_REQUIRED ACTION_
I would like you to print all the records below exactly as they are.

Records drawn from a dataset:
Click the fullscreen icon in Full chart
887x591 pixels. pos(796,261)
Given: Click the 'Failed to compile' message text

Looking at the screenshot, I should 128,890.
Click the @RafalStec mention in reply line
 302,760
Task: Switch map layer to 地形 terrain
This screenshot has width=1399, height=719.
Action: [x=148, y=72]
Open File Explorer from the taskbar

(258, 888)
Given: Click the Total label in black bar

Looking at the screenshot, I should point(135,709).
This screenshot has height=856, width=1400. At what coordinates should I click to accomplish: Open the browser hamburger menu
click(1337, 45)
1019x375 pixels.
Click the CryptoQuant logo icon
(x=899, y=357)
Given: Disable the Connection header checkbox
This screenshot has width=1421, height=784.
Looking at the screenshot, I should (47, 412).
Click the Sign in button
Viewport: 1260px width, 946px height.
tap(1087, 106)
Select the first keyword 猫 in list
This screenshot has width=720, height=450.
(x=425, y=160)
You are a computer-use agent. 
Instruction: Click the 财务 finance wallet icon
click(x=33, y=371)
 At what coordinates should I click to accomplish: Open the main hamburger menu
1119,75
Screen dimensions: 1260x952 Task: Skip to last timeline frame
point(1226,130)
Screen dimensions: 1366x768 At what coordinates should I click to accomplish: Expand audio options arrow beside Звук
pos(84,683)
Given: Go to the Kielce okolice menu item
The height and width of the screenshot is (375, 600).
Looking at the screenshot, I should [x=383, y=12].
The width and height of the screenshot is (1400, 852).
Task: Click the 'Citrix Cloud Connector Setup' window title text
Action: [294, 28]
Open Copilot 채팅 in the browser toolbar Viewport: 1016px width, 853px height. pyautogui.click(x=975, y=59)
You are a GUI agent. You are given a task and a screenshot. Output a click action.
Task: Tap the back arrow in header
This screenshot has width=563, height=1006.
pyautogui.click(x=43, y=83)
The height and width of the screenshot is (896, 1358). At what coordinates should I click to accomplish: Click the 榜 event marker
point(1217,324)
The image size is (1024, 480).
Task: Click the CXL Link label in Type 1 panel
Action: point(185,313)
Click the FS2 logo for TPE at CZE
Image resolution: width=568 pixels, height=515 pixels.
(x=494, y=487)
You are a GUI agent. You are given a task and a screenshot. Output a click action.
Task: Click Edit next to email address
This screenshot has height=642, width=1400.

_WRITTEN REPLY_
Click the fullscreen icon in Full chart
887x591 pixels. pos(796,261)
Given: Click the 'Failed to compile' message text

Looking at the screenshot, I should 128,890.
Click the @RafalStec mention in reply line
 302,760
Task: Switch map layer to 地形 terrain
This screenshot has width=1399, height=719.
Action: [x=148, y=72]
Open File Explorer from the taskbar

(258, 888)
Given: Click the Total label in black bar

Looking at the screenshot, I should point(135,709).
This screenshot has height=856, width=1400. At what coordinates should I click to accomplish: Open the browser hamburger menu
click(1337, 45)
1019x375 pixels.
Click the CryptoQuant logo icon
(x=899, y=357)
Given: Disable the Connection header checkbox
This screenshot has width=1421, height=784.
Looking at the screenshot, I should (47, 412).
Click the Sign in button
Viewport: 1260px width, 946px height.
tap(1087, 106)
Select the first keyword 猫 in list
This screenshot has width=720, height=450.
(x=425, y=160)
You are a computer-use agent. 
Instruction: Click the 财务 finance wallet icon
click(x=33, y=371)
 At what coordinates should I click to accomplish: Open the main hamburger menu
1119,75
Screen dimensions: 1260x952 Task: Skip to last timeline frame
point(1226,130)
Screen dimensions: 1366x768 At what coordinates should I click to accomplish: Expand audio options arrow beside Звук
pos(84,683)
Given: Go to the Kielce okolice menu item
The height and width of the screenshot is (375, 600).
Looking at the screenshot, I should [x=383, y=12].
The width and height of the screenshot is (1400, 852).
Task: Click the 'Citrix Cloud Connector Setup' window title text
Action: [294, 28]
Open Copilot 채팅 in the browser toolbar Viewport: 1016px width, 853px height. pyautogui.click(x=975, y=59)
You are a GUI agent. You are given a task and a screenshot. Output a click action.
Task: Tap the back arrow in header
This screenshot has width=563, height=1006.
pyautogui.click(x=43, y=83)
The height and width of the screenshot is (896, 1358). At what coordinates should I click to accomplish: Click the 榜 event marker
point(1217,324)
The image size is (1024, 480).
Task: Click the CXL Link label in Type 1 panel
Action: point(185,313)
Click the FS2 logo for TPE at CZE
Image resolution: width=568 pixels, height=515 pixels.
(x=494, y=487)
You are a GUI agent. You are given a task and a screenshot. Output a click action.
Task: Click Edit next to email address
This screenshot has height=642, width=1400.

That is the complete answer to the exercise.